本研究主要為利用桑克（Sagnac）與馬赫-詹德（Mach-Zehnder）混合式干涉儀發展布拉格光纖光柵感測器（Fiber Bragg Grating Sensor），用於土石流地聲之監測，感測器為參考前人發表應用光纖光柵感測器量測加速度之文獻，加以改良設計而成，其構型分別為三明治型光纖光柵感測器、雙樑型光纖光柵感測器以及懸臂樑型光纖光柵感測器。試驗方法為利用干涉光路系統搭配感測器於實驗室進行石頭撞擊礫石底床之測試，並與目前用來量測土石流地聲之地聲檢知器（Geophone）做比較。待實驗室測試分析結果證實可行後，擇ㄧ現地土石流觀測站進行現地試驗，本研究之現地測試位於南投縣神木土石流觀測站愛玉子溪之河床。由於現地組成粒子較為複雜，因此所測得地聲頻域較廣，由試驗結果可知光纖光柵感測器有效量測地聲訊號，並比對三種構型感測器與地聲檢知器結果，顯示三明治型光纖光柵感測器感測性能最好。最後，實驗結果顯示光纖光柵感測器與地聲檢知器的量測結果具有高度的一致性，足見光纖光柵感測器可應用在土石流地聲監測上。

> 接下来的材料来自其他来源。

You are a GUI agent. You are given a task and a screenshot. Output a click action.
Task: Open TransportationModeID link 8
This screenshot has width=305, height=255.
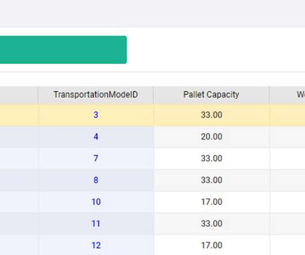[96, 180]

The purpose of this study is to develop fiber bragg grating sensors based on the Sagnac and Mach-Zehnder hybrid interferometer for detecting ground vibrations generated by debris flows. The development of advanced FBG sensors, including Sandwich FBG sensor, flexural beam FBG sensor, and cantilever beam FBG sensor, refer to the previous construction made for acceleration measurement in literature. The FBG sensors and the fiber optical system were examined with geophone in the laboratory to measure the ground vibration produced by rocks hitting ground. Comparison of measured signals verified the capability of the advanced sensors, and the consistency between FBG sensors and geophone in time and frequency domain. Field experiments were conducted near the main channel of river, where debris flows monitoring system would be deployed. The FBG sensors and the geophone were buried in the ground near Ai-Yu-Zi Creek to measure the ground vibration produced by the rocks striking. The analysis of data acquired by the FBG sensors and a geophone indicated that the frequency range of impact signal measured in field was wider than in the laboratory. Furthermore, measured result from the Sandwich FBG sensor was better than the other sensors. The result of measurement could be as reference for development of monitoring system and applied on detection of debris flow in the future.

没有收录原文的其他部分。